* [What you are asked to do] Copy out all of the material below word for word, keeping every line as it is but omitting the pictures.

* [Material provided]

━━━

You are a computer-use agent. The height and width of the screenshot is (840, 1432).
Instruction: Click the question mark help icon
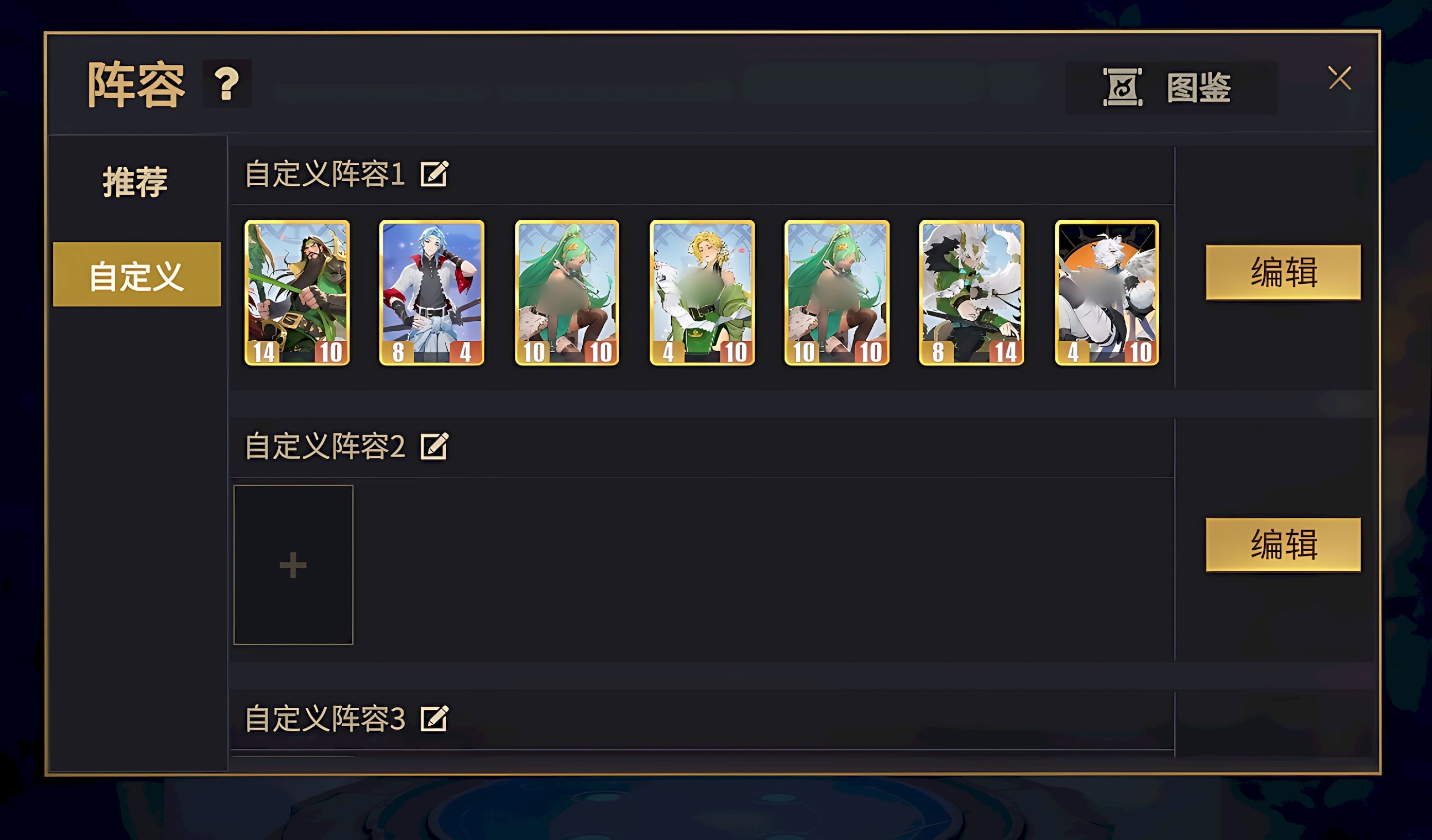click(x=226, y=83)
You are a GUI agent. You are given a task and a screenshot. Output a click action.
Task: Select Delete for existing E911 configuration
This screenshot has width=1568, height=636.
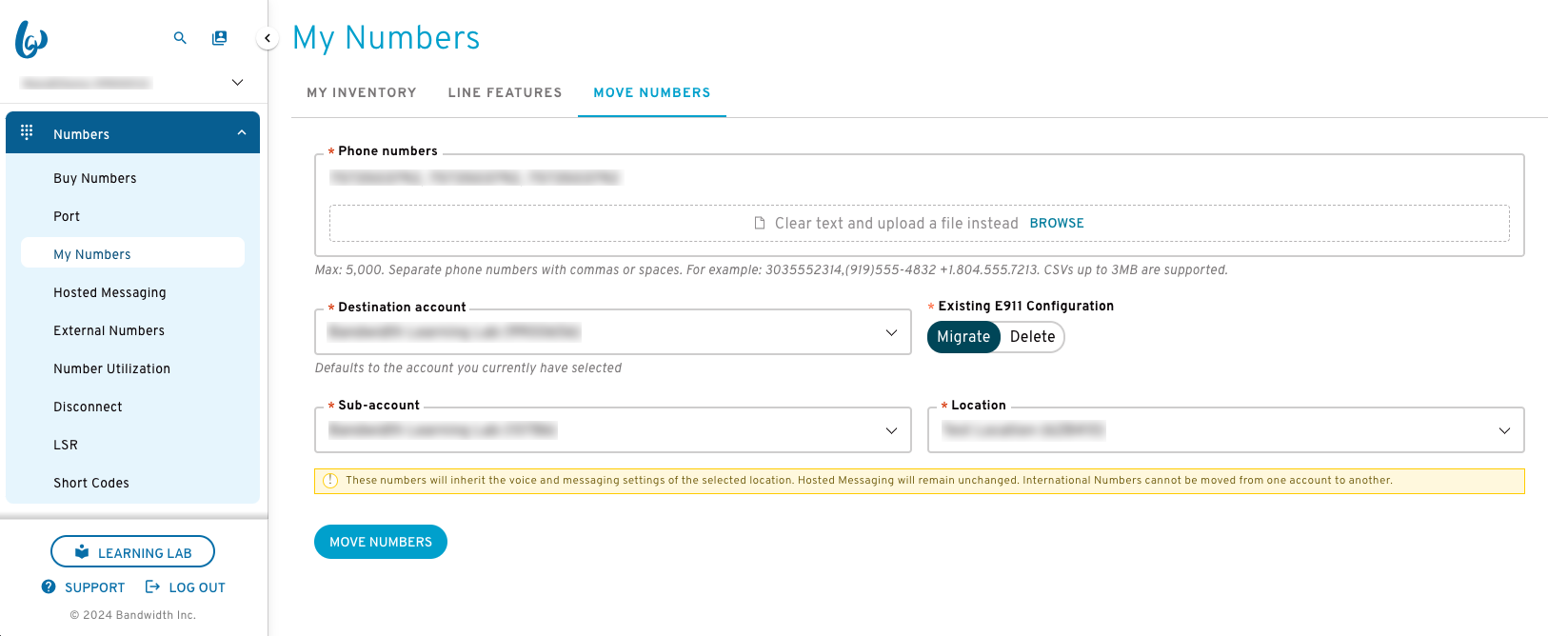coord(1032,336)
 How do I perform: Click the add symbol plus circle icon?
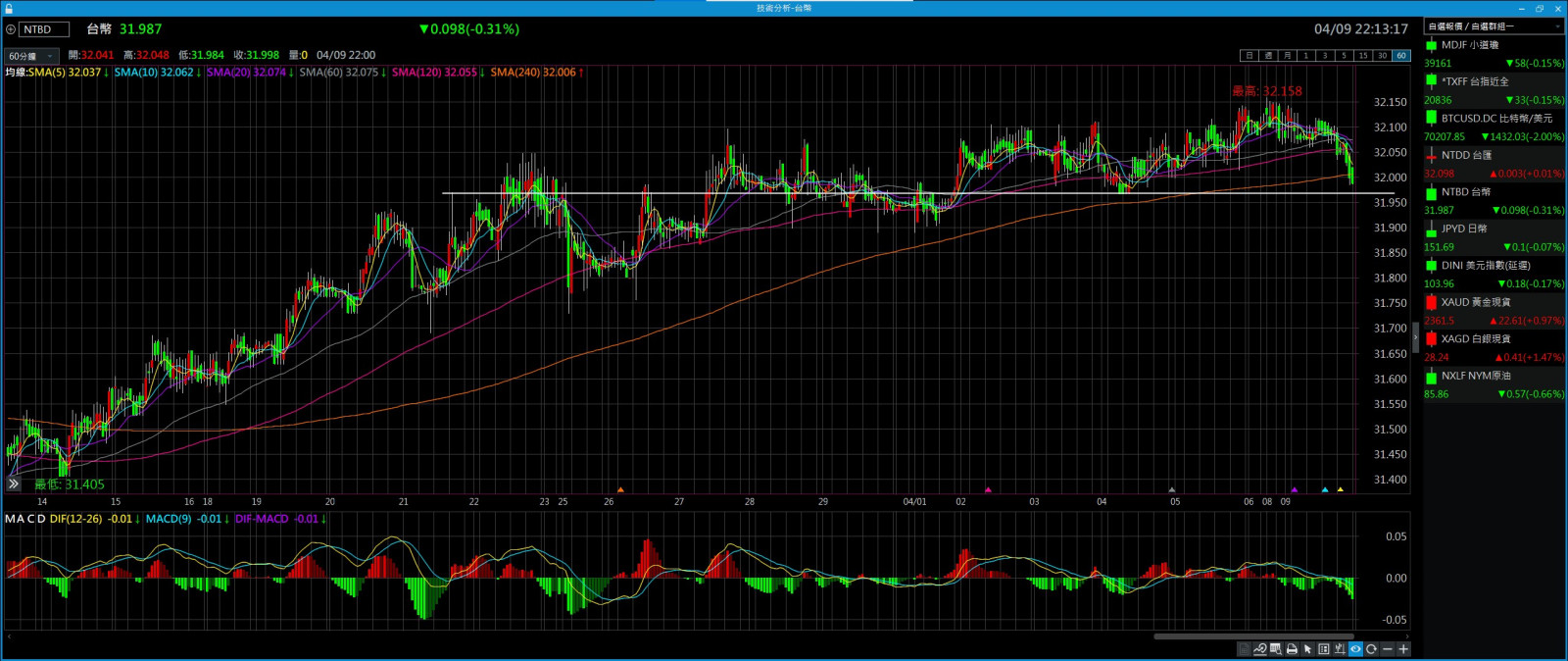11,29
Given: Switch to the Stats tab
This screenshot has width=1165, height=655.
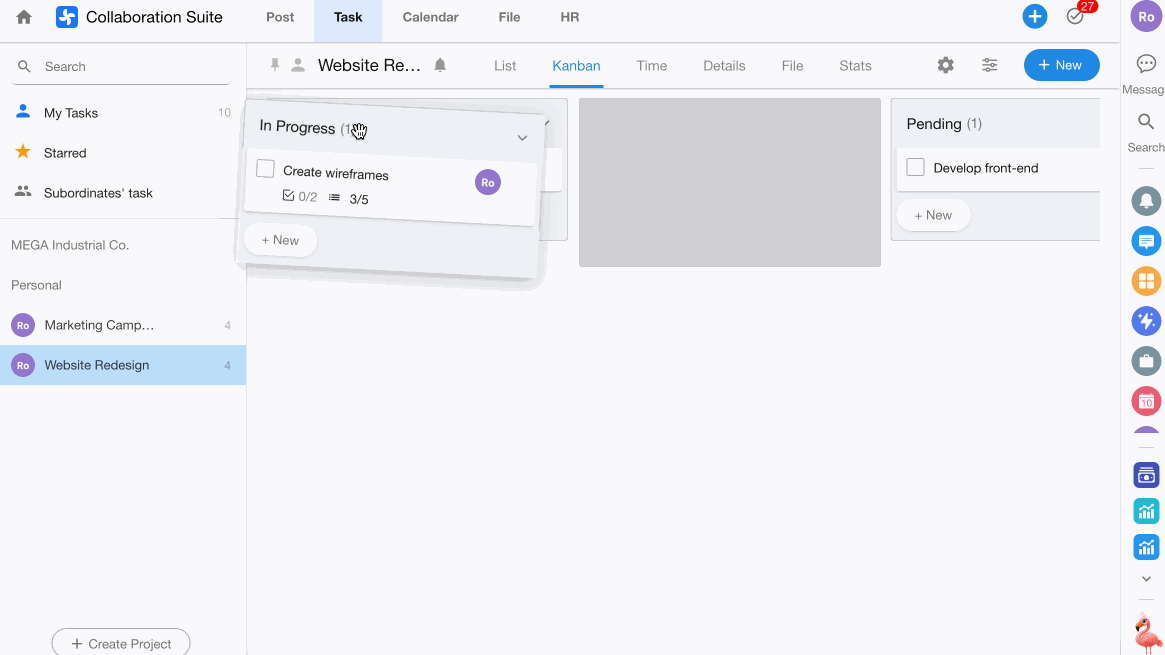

━━━

* [Right answer]
You are a computer-use agent. The height and width of the screenshot is (840, 1432).
Instruction: Click the question mark help icon
click(x=226, y=83)
You are a GUI agent. You are given a task and a screenshot. Output a click action.
Task: Select Delete for existing E911 configuration
This screenshot has width=1568, height=636.
coord(1032,336)
 How do I perform: Click the add symbol plus circle icon?
11,29
Given: Switch to the Stats tab
This screenshot has width=1165, height=655.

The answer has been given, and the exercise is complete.